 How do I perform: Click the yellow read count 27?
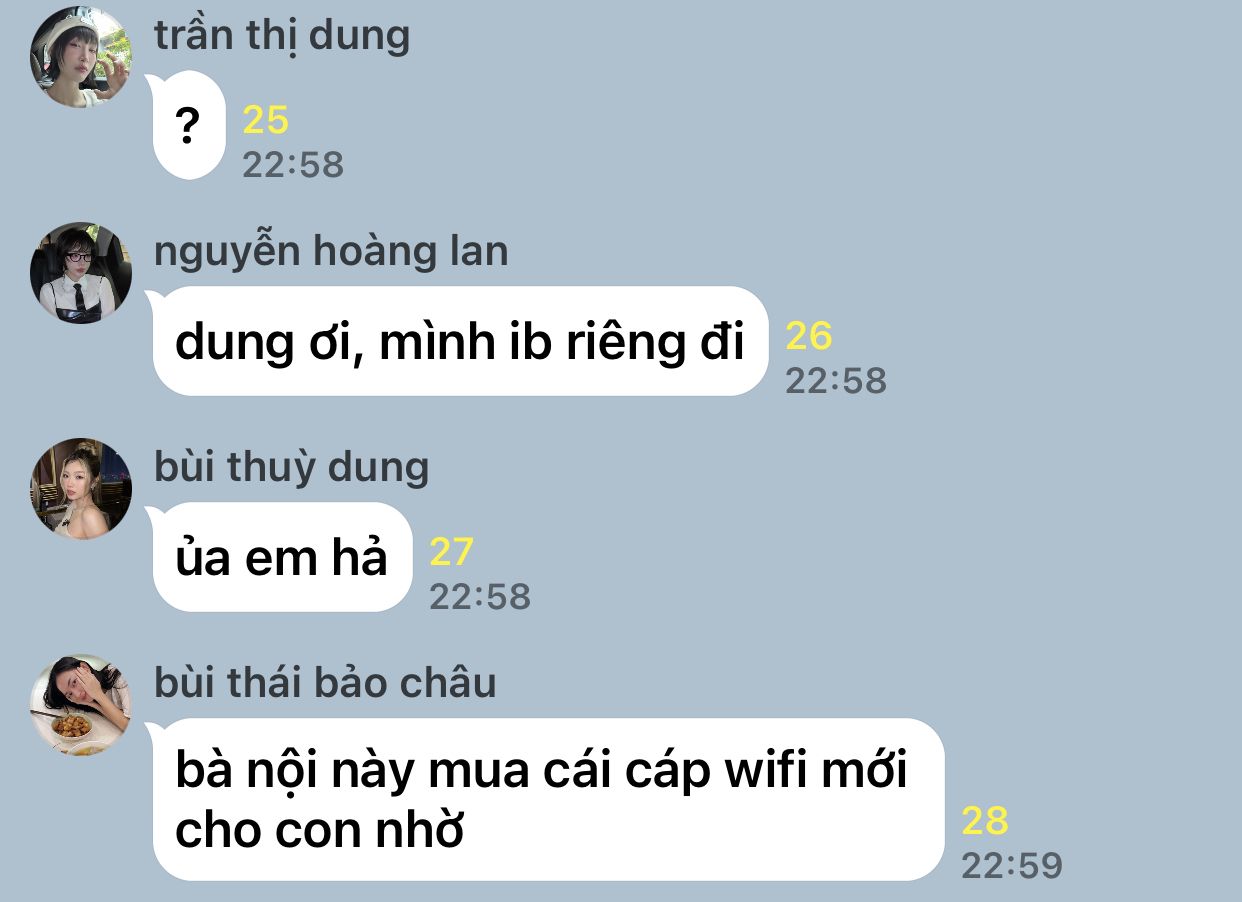pos(452,553)
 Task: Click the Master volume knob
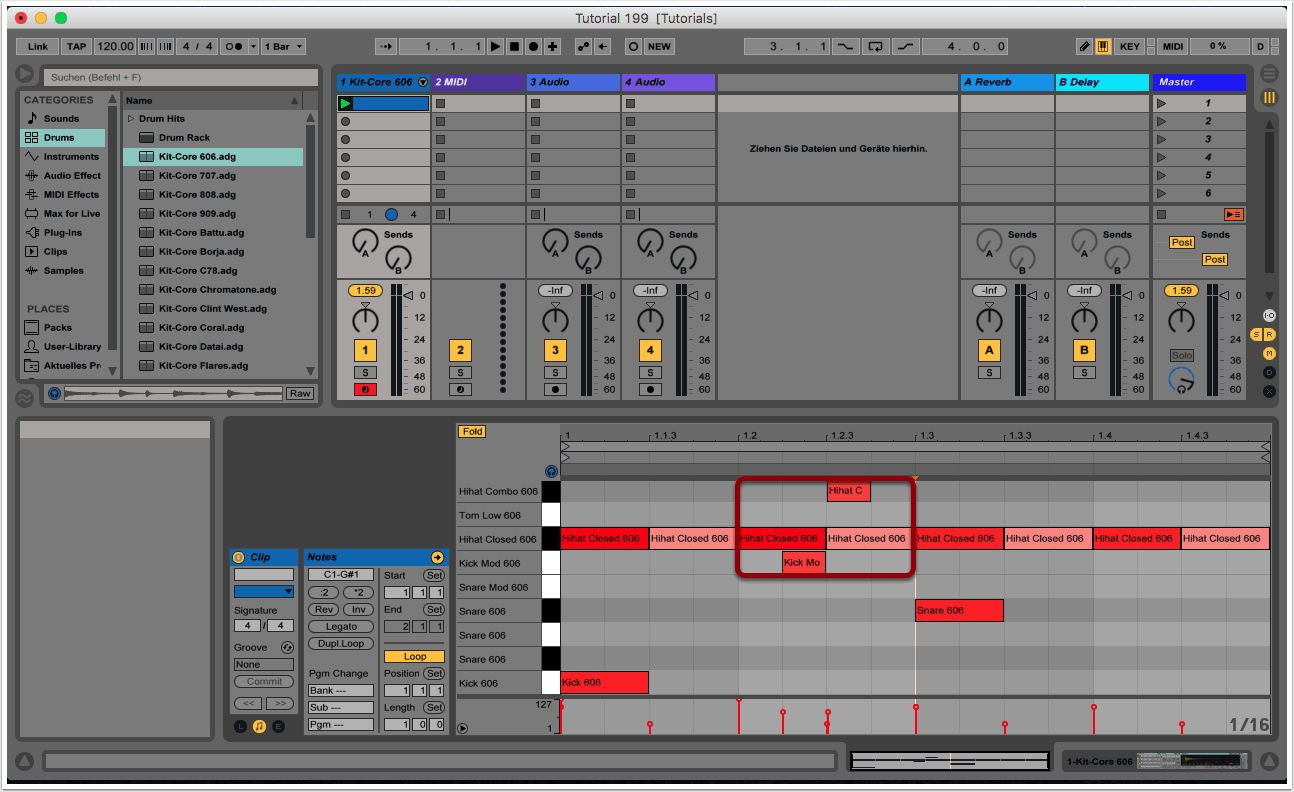[x=1181, y=320]
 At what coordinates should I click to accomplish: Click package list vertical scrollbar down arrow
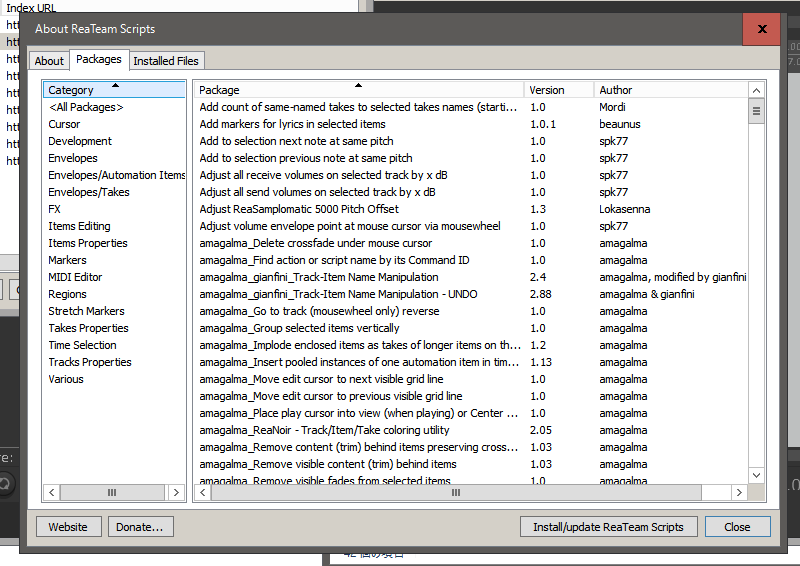coord(757,476)
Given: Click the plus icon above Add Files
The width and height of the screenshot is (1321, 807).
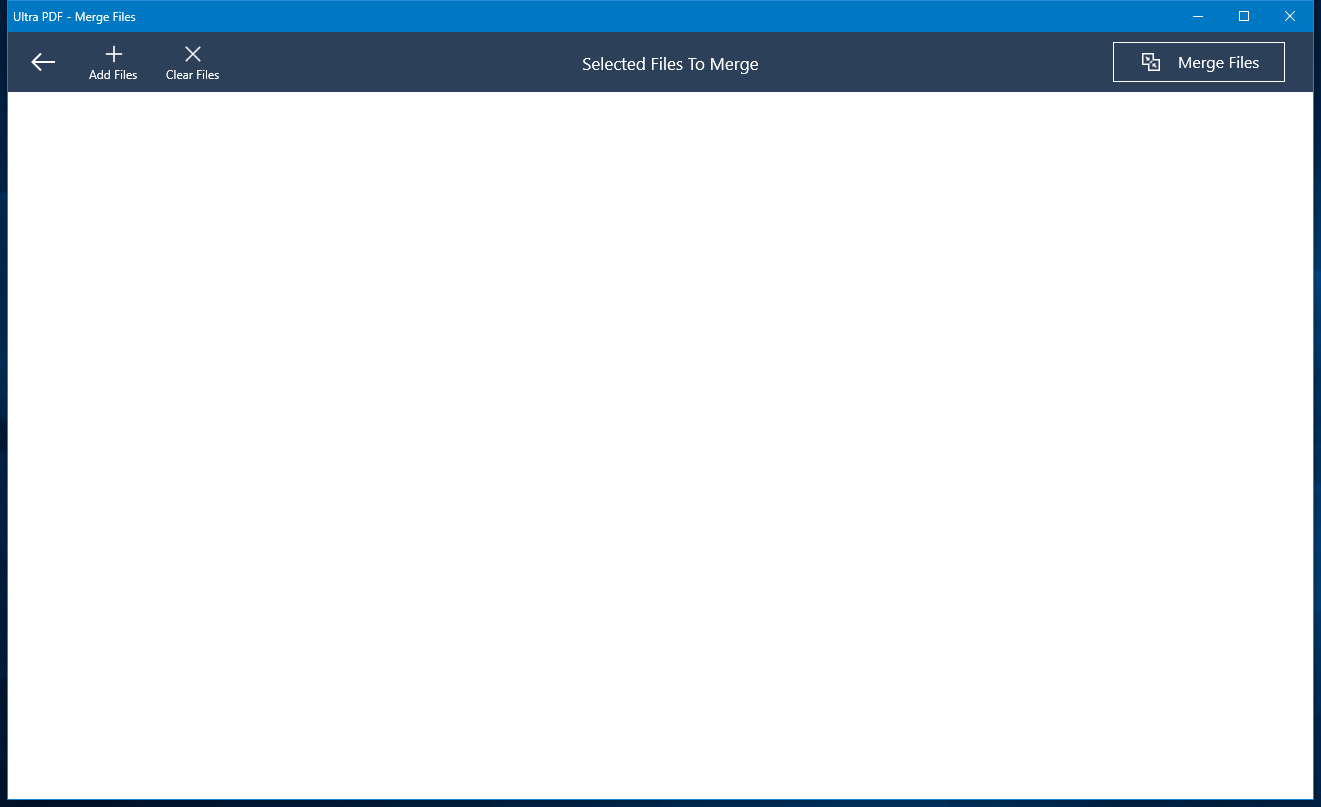Looking at the screenshot, I should pos(113,54).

##########

What you should do:
Each record must be quoted in full and exactly. Do not include the pictures.

Response to the task:
 How do I perform: Click the yellow read count 27?
pos(452,553)
 Task: Click the Master volume knob
[x=1181, y=320]
 At what coordinates should I click to accomplish: Click package list vertical scrollbar down arrow
coord(757,476)
Given: Click the plus icon above Add Files
The width and height of the screenshot is (1321, 807).
Looking at the screenshot, I should pos(113,54).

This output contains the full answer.